Aura już sprzyja wyjściu piłkarzy na otwarty teren. W niedzielę rozegrano zatem kilka pierwszych w tym sezonie spraringów. Poniżej relacje z boisk w Bensneville i przy 31/Central.
ORAWA – JAGIELLONIA 5-1 (2-1)
Bramki: Roman Koszat, Phil Wicyk, Ryszard Bury, Bartek Hypta – Mateusz Lewandowski
Osłabiona odejściem pięciu podstawowych zawodników ( Łukasz Szpara, Łukasz Borys, Kamil Grabowski, Jakub Cybul, Wieslaw Ras – powrót do Zagłębia, które rozpoczyna grę w lidze National) Jagiellonia nie miała szans w sparringowym pojedynku z liderem Ligi Podhalańskiej. Jagiellonia miała tylko 11. zawodników do gry.
Gramy tym co mamy – powiedział trener Stanisław Łysek. – Chłopcy zostawiają serce na boisku, ale mając w kadrze zaledwie 13-14 zawodników będzie bardzo trudno utrzymać się w pierwszej trójce. Patrząc realnie – zapowiada się bardzo ciężki dla nas sezon.
Kolejny sparring Jagiellonii – niedziela 24 marca o godz.12 p., .z Odrowążem.

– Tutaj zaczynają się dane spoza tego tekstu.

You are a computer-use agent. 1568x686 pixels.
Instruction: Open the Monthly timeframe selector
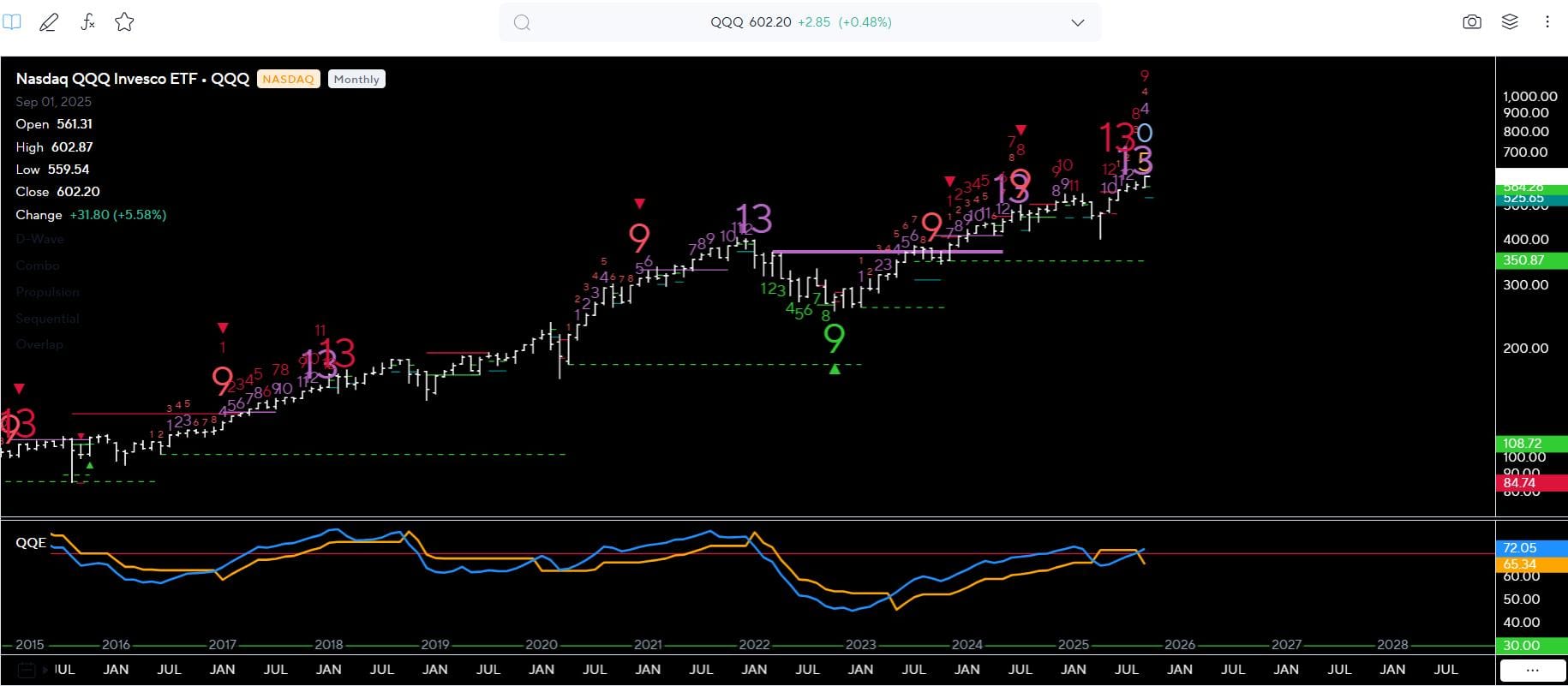[x=356, y=79]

Udany sprawdzian obu bramkarzy Orawy – Piotra Bukowskiego i Dawida Warcika. Na razie Orawa nie ma w planie kolejnego sparringu. Orawa trenuje wspólnie z Szaflarami w hali, po raz pierwszy pokazała się na otwartym terenie, stąd trudno ocenić, w jakiej znajduje się formie. Pozyskano Andy Wójciaka z Podczerwonego.

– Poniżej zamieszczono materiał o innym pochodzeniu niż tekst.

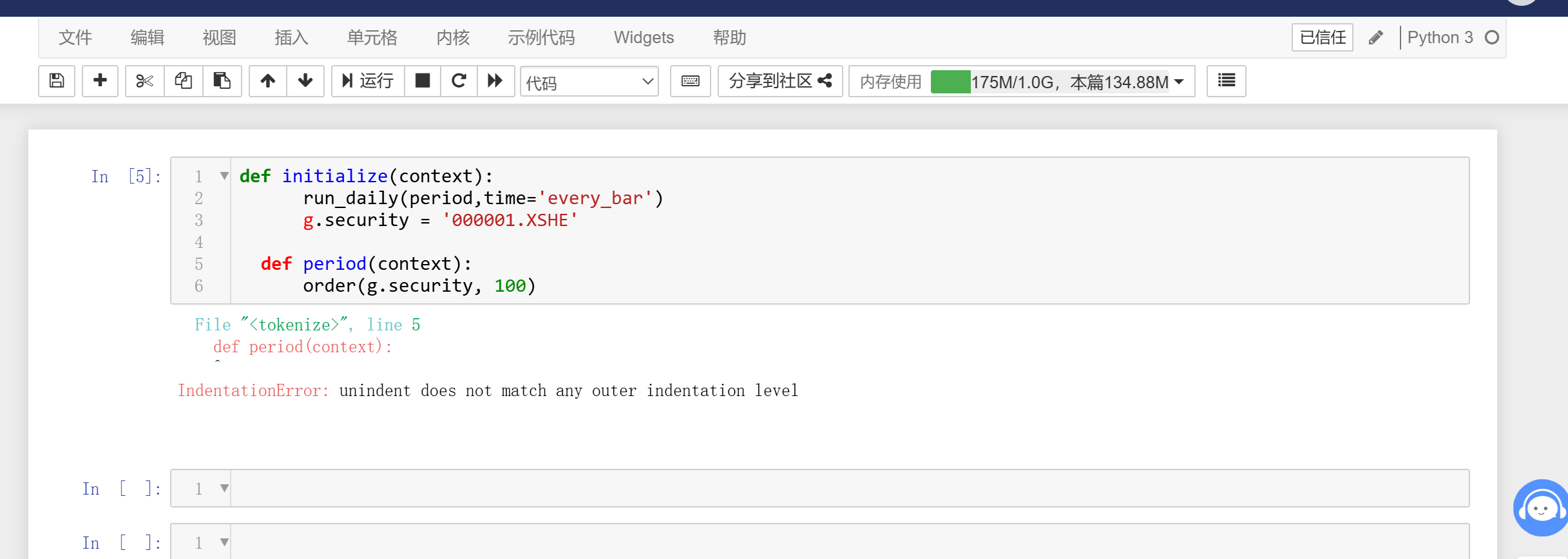Screen dimensions: 1568x559
Task: Open the command palette keyboard icon
Action: pos(690,81)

DĄBROVIA USTRONIANKA – CZARNI CZARNY DUNAJEC 2-4 (0-4)
Bramki: Bartek Kot 2 – Paweł Rychtarczyk 3, Tomek Dzikowski
Dobry sparring dla obu zespołów. Zarówno Dąbrovia, jak i Czarny Dunajec miały szanse na dalsze bramki. Utracone przez Dąbrovię bramki to wynik indywidualnych błędów w obronie, zwłaszcza po prawej stronie.

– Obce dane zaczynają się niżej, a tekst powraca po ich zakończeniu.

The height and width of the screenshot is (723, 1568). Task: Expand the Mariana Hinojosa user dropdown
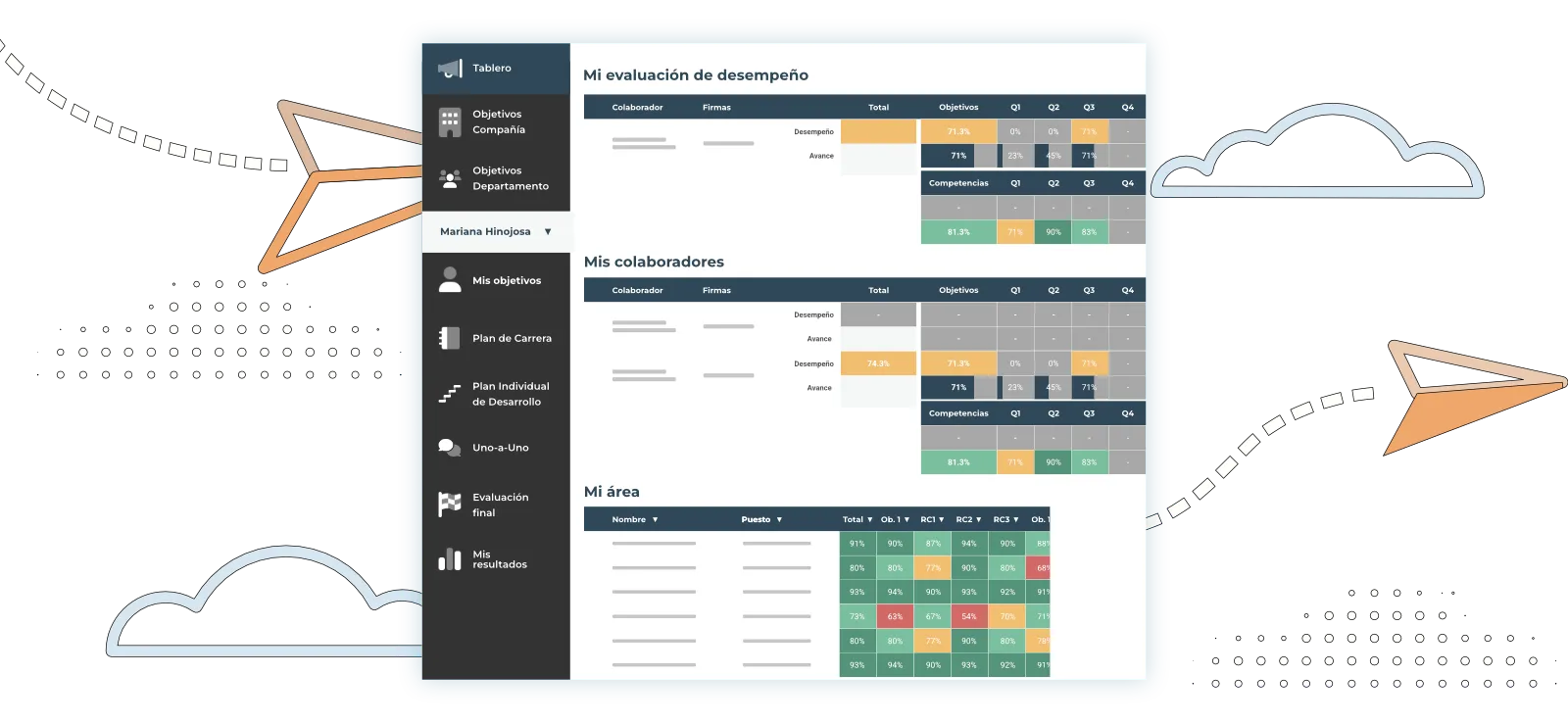tap(548, 232)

– Trochę eksperymentowałem, niektórzy zagrali na nowych dla siebie pozycjach i stąd przez pierwsze 15 minut panował chaos na boisku – przyznał trener Dąbrovii Paweł Pyszniak.
W Dąbrovii zadebiutował Tomek Przepiórka (dotychczas Igloopol).
Ostatnie 15 minut Czarni grali w dziesiątkę, gdyż drobnych urazów doznało kilku ich zawodników. Czarni po wzmocnieniach (Tomasz Dzikowski pochodzący zresztą z Czarnego Dunajca, który ostatnio grał w Halnym oraz Paweł Rychtarczyk z Cichego) mają bardzo mocny skład i będą największym rywalem lidera po jesieni – Orawy w walce o tytuł.
SZYMAŃSKI – LECHIA 3-3 (0-2)
Bramki dla Szymańskiego: Piotr Goś. Andrzej Pogorzelski, Marek Zacios
Aż 20 zawodników miał do dyspozycji trener Lechii p. Władysław Serafin. Wielu nowych, tak że trener nawet nie potrafił podać nam strzelców bramek.
– Po raz pierwszy miałem tak wielu zawodników, co było dla mnie miłym zaskoczeniem – powiedział trener Lechii. – A myślałem już o rozwiązaniu zespołu z… braku chętnych do gry. Dzisiaj przyszło nawet dwóch bramkarzy, a całą halową ligę graliśmy bez bramkarza. Tak więc jestem zadowolony z dzisiejszej frekwencji i wyniku.
W Szymańskim zabrakło kilku podstawowych zawodników, m. in. Jacka Hickiewicza, Miszy Ivankiva, Michała Juszczyńskiego, Adama Mazura, Marcina Brzostka. Z konieczności pożyczono na mecz z Lechii Mateusza Dziubka.